» **EXERCISE MATERIAL**:
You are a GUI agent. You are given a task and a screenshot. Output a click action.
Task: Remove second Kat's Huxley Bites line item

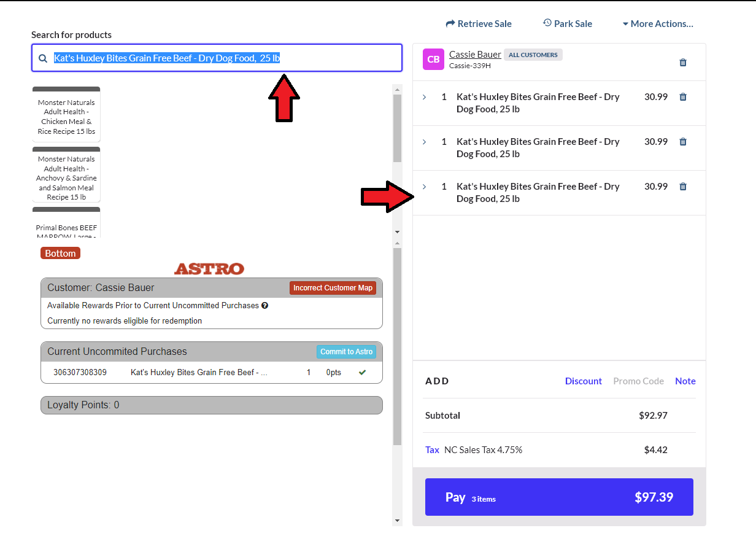tap(683, 142)
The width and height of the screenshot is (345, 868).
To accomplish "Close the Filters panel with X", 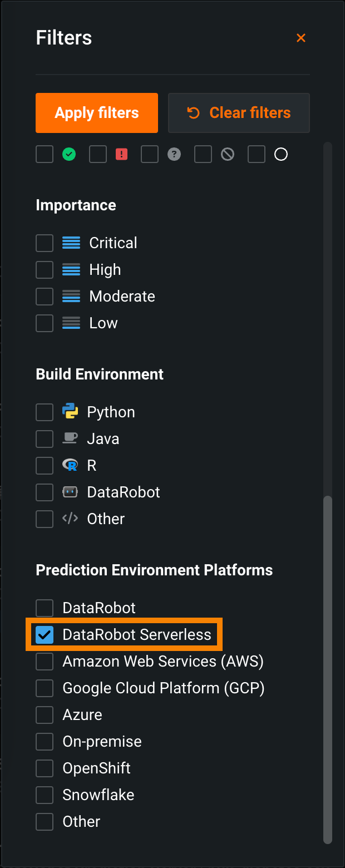I will click(301, 38).
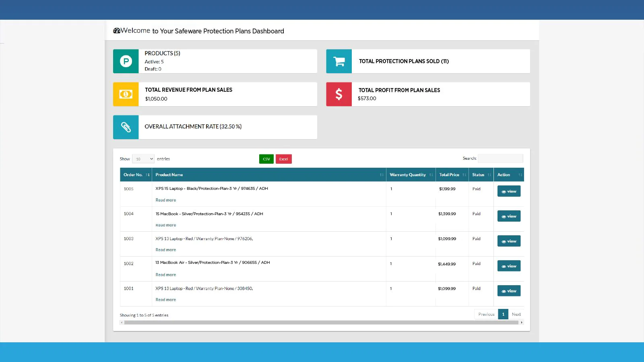Click Read more under order 1002
Image resolution: width=644 pixels, height=362 pixels.
(166, 275)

» **EXERCISE OBJECTIVE**: Above are the records; report each line in them that includes the word "screenshot".

» **RESULT FOR THIS TASK**:
You are a GUI agent. You are given a task and a screenshot. Output a click action.
The width and height of the screenshot is (345, 868).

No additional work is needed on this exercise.